User and kernel threads.

From: R. Clayton <rclayton_at_monmouth.edu> Date: Fri, 26 Sep 2014 12:05:28 -0400 · This archive was generated by hypermail 2.2.0 : Tue Sep 30 2014 - 23:47:33 EDT

  In a 1:1 mapping of user-to-kernel threads, how are user threads faster?

Faster than what?  Compare a 1:1-bound thread to a m:1-mapped thread.  A 1:1-
bound user thread is (conceptually) always ready to execute because it is bound
to a dedicated excution engine (the kernel thread).  A m:1-mapped user thread
has to get mapped to the kernel thread before it can execute.  A m:1-mapped
user thread incurs the double overhead of waiting to be mapped and then
spending cycles on the context switch (however fast it may be, it's still not
0).  A 1:1-bound user thread incurs neither of these overheads, and so is
faster in terms of responsiveness to externel events and putting more cpu
cycles to useful work.

  Wouldn't that mean that the user-thread is being carried out on/in a kernel
  thread?

Yes, but not in the way suggested by the pictues.  Given an executing user
thread, there's only one thread, the kernel thread, not two. The thread in user
space is the kernel thread executing in the context (that is, the state) of a
user-space thread.  When it's time to execute that user thread, the associated
kernel thread context switches into the user-thread state and executes in user
space.

Understanding how threadless processes are multiplexed on a single cpu is
helpful.  Once understood, shrink the mechansim down so the schedulable unit
becomes a thread, which essentially means whittle down the state wrangled on a
context switch and add user-space threads so the kernel thread (the core or
virtual core) has something to execute.

  Wouldn't the user thread be slower since there is now a kernel thread that
  the operating system is managing, and a user thread to manage inside the
  kernel thread?

Slower than what?  Managing a kernel thread is much faster than managing a
process largely because of the amount of state involved, but for other reasons
too, such as cache invalidations and page-table management.  Managing user
threads isn't free, but it's relatively cheap even including the overheads
mentioned above.  There is an argument to be had here, as indicated by the
events vs. threads papers mentioned in class, but at that level it's a
contextual argument not easily resolved by considering abstract principles.
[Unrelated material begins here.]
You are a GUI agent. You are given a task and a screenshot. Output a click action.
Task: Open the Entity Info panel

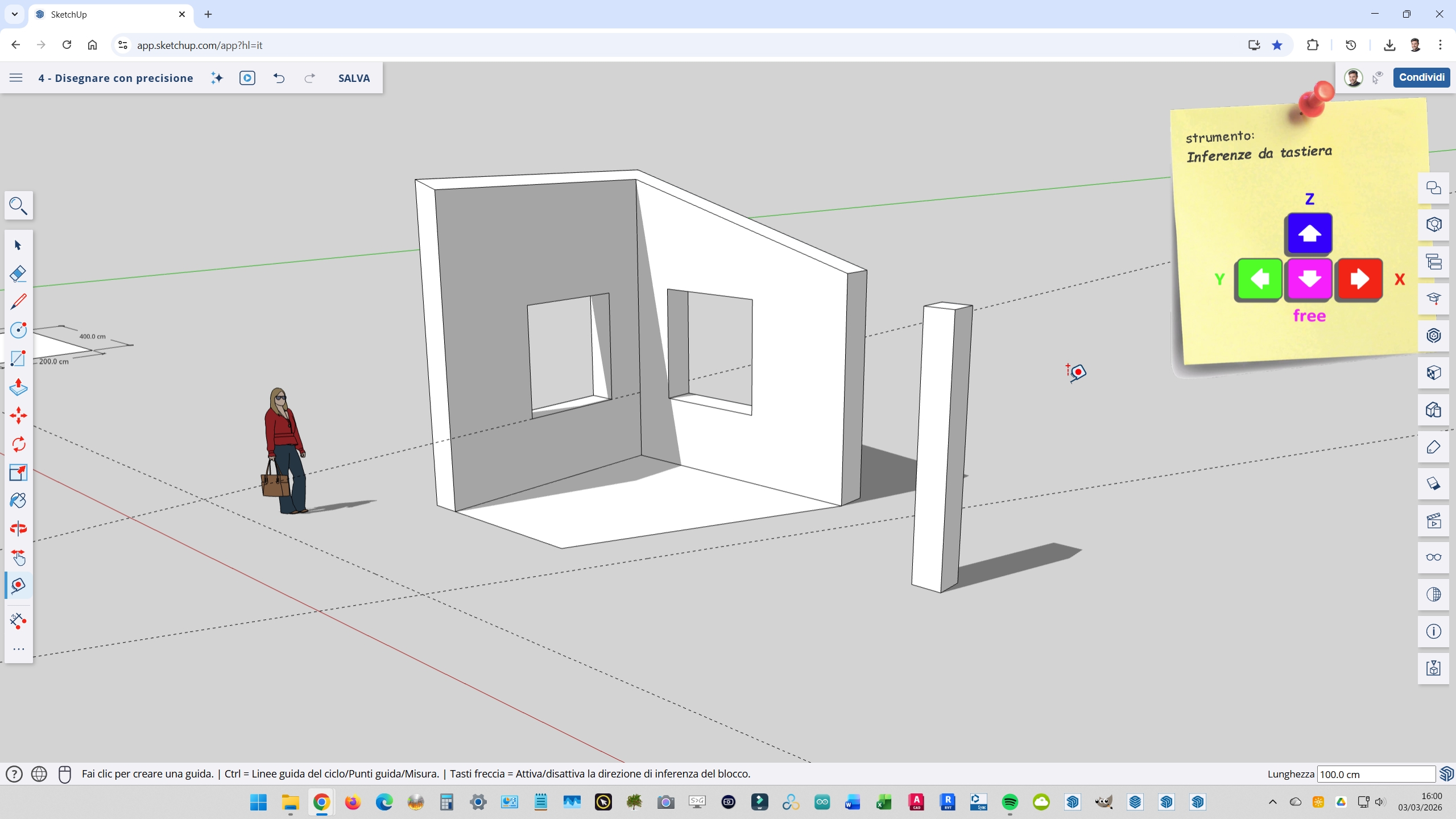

  How are threads are running concurrently when there are more threads than
  cores/cpus, and similarly more user threads than kernel threads?

There's true concurrency up to the point the number of kernel threads equals
the number of cores.  After that it's a mixture of true and multiplexed
concurrency.  Multiplexed concurrency isn't necessarily inferior to true
concurrency.  I-O bound threads should be moved out of the core while waiting;
to do otherwise would be wasteful (which may be justified depending on the
demand for cores).  In that case multiplexed concurrency is superior to true
concurrency because it has a higher degree of actual simultanious execution,
even if some of that execution is sitting around waiting.  On the other hand,
compute bound threads suffer from multipexed concurrency in the form of lower
throughput.

  Are there any good explanations that provide a good analogy to threads?

The best way to learn about threads is to implment them.  Kernel threads are
difficult because they're non-standard and heavily influenced by system
details.  User threads are a little easier because of posix.  The best way is
probably to start with understanding how (threadless) processes run on virtual
cpus, and then shrink that mechanism down so it handles threads within
processes.  Understanding process-level virtualization provides a framework for
understanding kernel-thread virtualization.